#### [What is required]
Repeat verbatim, and only, the lines of the data below, beginning at the line that contains "This screenshot has height=239, width=263." and stopping after the line that contains "Image resolution: width=675".

#### [Records]
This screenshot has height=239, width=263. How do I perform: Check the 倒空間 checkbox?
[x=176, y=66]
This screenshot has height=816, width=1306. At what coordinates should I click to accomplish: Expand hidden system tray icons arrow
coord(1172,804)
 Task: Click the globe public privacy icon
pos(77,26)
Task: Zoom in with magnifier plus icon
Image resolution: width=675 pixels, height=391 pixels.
...
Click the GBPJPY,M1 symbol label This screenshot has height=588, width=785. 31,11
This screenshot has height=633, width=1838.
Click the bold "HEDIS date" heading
==
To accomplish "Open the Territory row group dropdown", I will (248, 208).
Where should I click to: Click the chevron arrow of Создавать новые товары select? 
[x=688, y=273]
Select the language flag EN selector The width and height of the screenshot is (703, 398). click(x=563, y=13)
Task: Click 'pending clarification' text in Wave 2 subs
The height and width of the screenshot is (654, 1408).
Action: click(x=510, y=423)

#### [Answer to the problem]
This screenshot has height=239, width=263. How do I perform: Check the 倒空間 checkbox?
[x=176, y=66]
This screenshot has height=816, width=1306. At what coordinates should I click to accomplish: Expand hidden system tray icons arrow
coord(1172,804)
 Task: Click the globe public privacy icon
pos(77,26)
Task: Zoom in with magnifier plus icon
Image resolution: width=675 pixels, height=391 pixels.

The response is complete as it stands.